Thursday, February 18, 2016

Drowned City

Graphic novels are such a powerful tool for teaching history. They appeal to readers of different levels, share indelible images, and round out a reader's knowledge of an event or time period. When I read that Drowned City had won the 2016 Orbis Pictus Award for Outstanding Nonfiction for Children, I know that I had to check it out. I have a class of graphic novel devotees and I am always looking for nonfiction to add to my collection. This is the perfect fit.

Drowned City details how Hurricane Katrina built up at sea and then ravaged New Orleans. Since the hurricane was in 2005, it is not an event that my middle graders can remember, so it's important for them to learn that devastating history doesn't just take place far in the past. I hope this book motivates students to use the source notes and bibliography to learn more about the tragedy.

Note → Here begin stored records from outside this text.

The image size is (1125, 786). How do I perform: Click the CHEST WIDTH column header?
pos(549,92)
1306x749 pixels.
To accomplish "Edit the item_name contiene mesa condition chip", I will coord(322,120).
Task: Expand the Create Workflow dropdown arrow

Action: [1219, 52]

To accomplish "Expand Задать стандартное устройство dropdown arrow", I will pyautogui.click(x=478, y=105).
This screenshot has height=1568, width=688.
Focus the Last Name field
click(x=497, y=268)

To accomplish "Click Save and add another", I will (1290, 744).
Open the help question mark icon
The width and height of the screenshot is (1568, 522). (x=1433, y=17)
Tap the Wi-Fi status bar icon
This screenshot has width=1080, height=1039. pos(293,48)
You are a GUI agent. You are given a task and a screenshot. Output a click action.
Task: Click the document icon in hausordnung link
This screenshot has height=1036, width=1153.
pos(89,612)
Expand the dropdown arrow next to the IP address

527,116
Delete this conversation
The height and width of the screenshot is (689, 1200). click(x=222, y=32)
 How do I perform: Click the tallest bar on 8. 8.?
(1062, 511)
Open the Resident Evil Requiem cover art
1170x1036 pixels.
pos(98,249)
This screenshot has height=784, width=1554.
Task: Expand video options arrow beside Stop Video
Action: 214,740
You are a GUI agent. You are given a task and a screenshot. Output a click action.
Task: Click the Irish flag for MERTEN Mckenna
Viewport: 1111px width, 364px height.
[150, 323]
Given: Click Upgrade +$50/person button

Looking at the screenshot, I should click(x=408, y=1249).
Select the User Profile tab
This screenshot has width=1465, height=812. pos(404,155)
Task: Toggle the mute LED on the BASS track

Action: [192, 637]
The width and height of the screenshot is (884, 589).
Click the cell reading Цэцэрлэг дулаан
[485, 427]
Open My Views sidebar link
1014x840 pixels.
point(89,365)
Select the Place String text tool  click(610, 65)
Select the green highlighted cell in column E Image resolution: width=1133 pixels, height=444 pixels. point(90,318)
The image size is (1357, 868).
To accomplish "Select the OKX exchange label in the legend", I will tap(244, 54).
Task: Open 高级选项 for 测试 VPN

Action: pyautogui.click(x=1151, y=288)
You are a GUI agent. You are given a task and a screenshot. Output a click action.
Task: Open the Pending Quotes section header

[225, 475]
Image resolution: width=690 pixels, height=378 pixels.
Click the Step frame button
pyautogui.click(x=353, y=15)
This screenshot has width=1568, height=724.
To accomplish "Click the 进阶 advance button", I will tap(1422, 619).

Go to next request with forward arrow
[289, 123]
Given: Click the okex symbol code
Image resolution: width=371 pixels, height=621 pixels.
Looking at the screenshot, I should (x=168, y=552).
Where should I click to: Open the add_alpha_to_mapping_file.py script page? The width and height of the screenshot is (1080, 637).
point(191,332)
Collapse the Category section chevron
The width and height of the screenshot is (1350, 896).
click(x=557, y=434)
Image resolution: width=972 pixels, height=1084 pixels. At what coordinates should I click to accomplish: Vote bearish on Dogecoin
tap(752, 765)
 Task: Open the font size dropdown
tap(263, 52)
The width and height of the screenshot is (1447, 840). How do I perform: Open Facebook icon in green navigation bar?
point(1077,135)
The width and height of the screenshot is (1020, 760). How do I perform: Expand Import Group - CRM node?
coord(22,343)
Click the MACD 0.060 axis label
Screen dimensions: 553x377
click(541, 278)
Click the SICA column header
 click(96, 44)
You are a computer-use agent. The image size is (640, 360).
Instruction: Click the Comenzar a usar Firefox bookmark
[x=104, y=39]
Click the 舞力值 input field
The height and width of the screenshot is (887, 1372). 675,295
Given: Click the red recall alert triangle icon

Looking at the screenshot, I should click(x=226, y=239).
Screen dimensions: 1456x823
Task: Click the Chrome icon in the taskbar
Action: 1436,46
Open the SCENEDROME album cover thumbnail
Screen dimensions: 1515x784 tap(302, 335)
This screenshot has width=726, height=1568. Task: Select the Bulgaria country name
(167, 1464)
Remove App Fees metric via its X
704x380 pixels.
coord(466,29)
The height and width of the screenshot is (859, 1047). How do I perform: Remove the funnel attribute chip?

Most harrowing are the descriptions of the aftermath and the poor government response. I know I will be haunted by the illustrations of bodies floating in the water while others swim around them. The book ends with hopeful optimism, featuring the rebuilding of New Orleans. Still, the overall feeling of the book is one of gloom and helplessness. This feeling is created by Don Brown's illustrations, color palette, and the fact that all the speech bubbles feature actual quotes that are documented at the end.

I teach fifth grade, and that is the lowest age level I would go with this text. Even at this age, I would scaffold it heavily with discussions, because many questions are sure to arise. But that's the point of historical graphic novels: provoking readers to ask questions and want to know more.